The following è la serie tv thriller americana che sta tenendo milioni di spettatori inchiodati davanti allo schermo. Joe Carroll (James Purefoy) è il protagonista malvagio, un serial killer arrestato e condannato a morte che riesce da dietro le sbarre a manovrare molti altri crimini commessi dai suoi follower. Questo personaggio è così interessante ed intrigante, tanto da ricordarci Hannibal Lecter (Anthony Hopkins) nel film The Silence of the Lambs (Il Silenzio degli Innocenti).
Il serial killer è un ex professore di letteratura ossessionato da Edgar Allan Poe. Scrive The Gothic Sea, un libro che sembra essere il proseguimento di The Light-House, opera incompiuta del grande scrittore americano. In ogni suo crimine vi sono chiari riferimenti ai racconti di Poe.
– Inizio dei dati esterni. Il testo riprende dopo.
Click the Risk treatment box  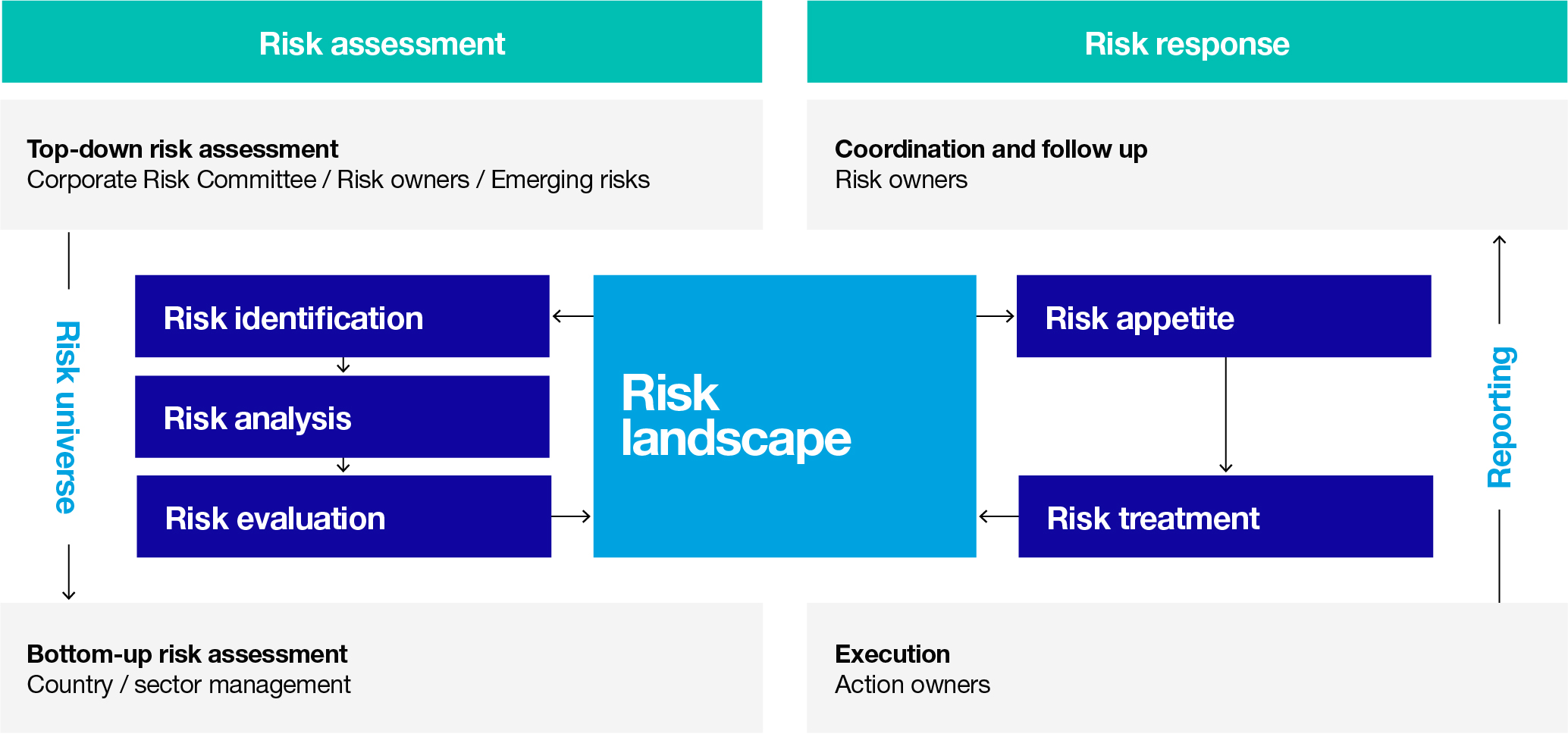coord(1225,517)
Carroll ha tolto la vita a quindici ragazze, ma non si è limitato a fare ciò: prima di ucciderle le ha orbate, cioè ha cavato loro gli occhi. Secondo l’omicida questo sembra essere la perfetta realizzazione della poetica di Poe. Nella prima puntata di The Following vediamo un flashback di una lezione di letteratura di Carroll, in cui egli afferma:
Poe equates death with beauty. He believed that art was about beauty and that nothing was more beautiful than the death of a beautiful woman. And to bereave beauty is to elevate one’s soul. (Poe associa la morte alla bellezza. Lui crede che l’arte sia bellezza e che nulla sia più bello della morte di una bellissima donna. E orbare la bellezza vuol dire elevare la propria anima.)
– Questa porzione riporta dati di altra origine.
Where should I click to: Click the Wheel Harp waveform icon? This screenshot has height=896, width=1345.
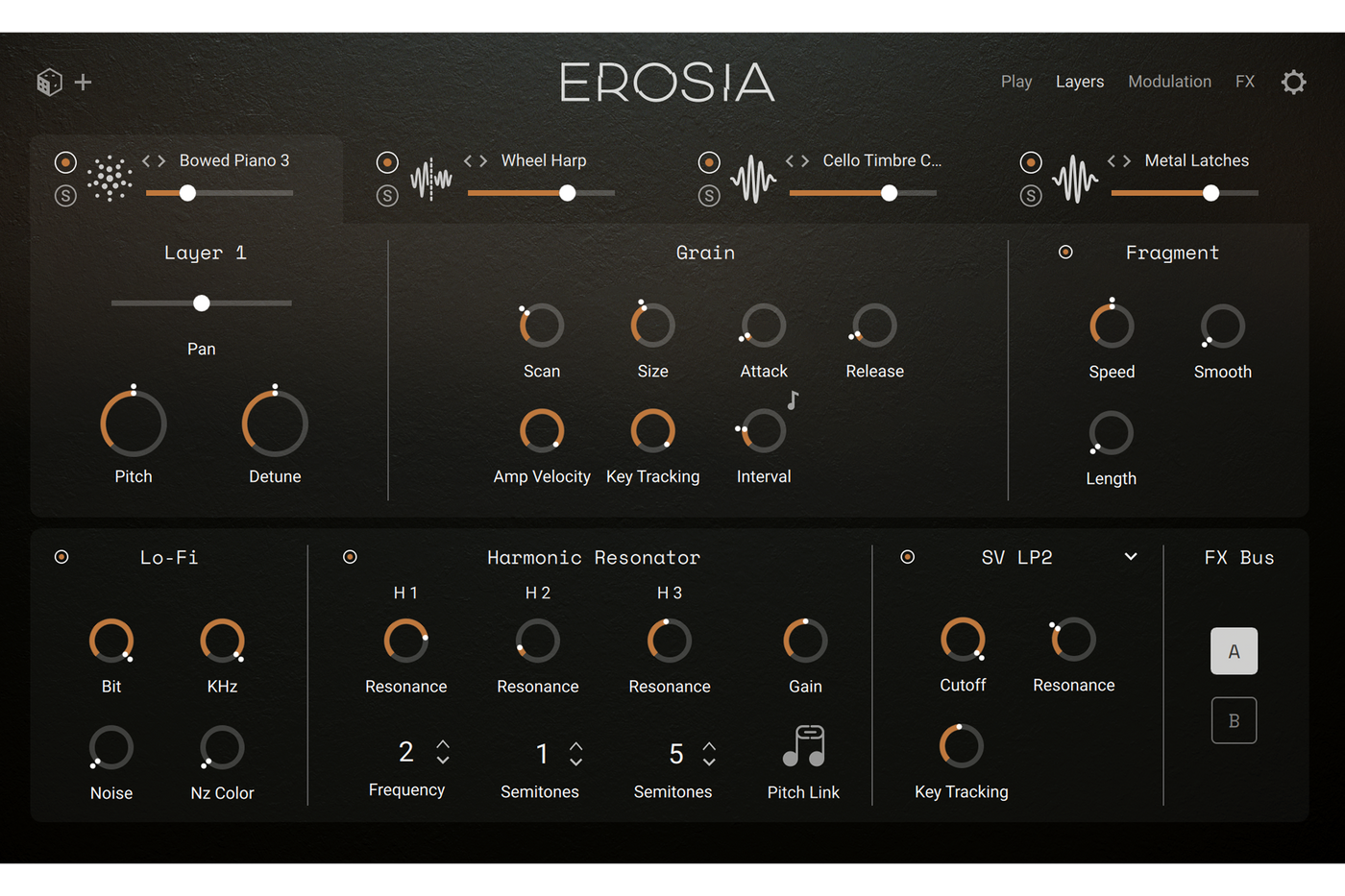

In realtà, Edgar Allan Poe non lo ha mai detto. E’ chiaro, però, dai suoi racconti che per lui gli occhi sono simbolici, l’essenza dell’identità, una finestra sulla nostra anima. The tell-tale heart (Il cuore rivelatore) è il racconto che più esprime questa idea del poeta. Il protagonista – narratore della storia uccide il vecchio uomo con cui vive perché odia il suo occhio:
Aveva l’occhio di un avvoltoio – un occhio azzurro chiaro, con un velo sopra. Ogni qualvolta cadeva su di me, mi si gelava il sangue nelle vene; e così per gradi – molto gradualmente – mi ficcai in testa di togliere la vita al vecchio, e liberarmi così dell’occhio, per sempre.
Nel racconto The black cat (Il gatto nero) il protagonista – narratore racconta di una sera in cui, ubriaco, ha cavato un occhio al suo amato gatto nero che sembrava lo stesse evitando:
Presi dalla tasca un temperino, lo aprii, strinsi la povera bestiola alla gola e deliberatamente gli cavai un occhio dall’orbita.
Il motivo degli occhi, quindi, è tutt’altro che assente nella poetica di Poe; non viene visto, però, come l’elevazione dell’anima ma come un gesto di vendetta o follia. Joe Carroll interpreta a modo suo le opere dello scrittore e giustifica con queste i suoi omicidi. Ora vi interessa sapere la fine che fanno il povero vecchio e il gatto nero? Per ora vi dico solo che anche la loro “finaccia” ha ispirato il serial killer di The Following!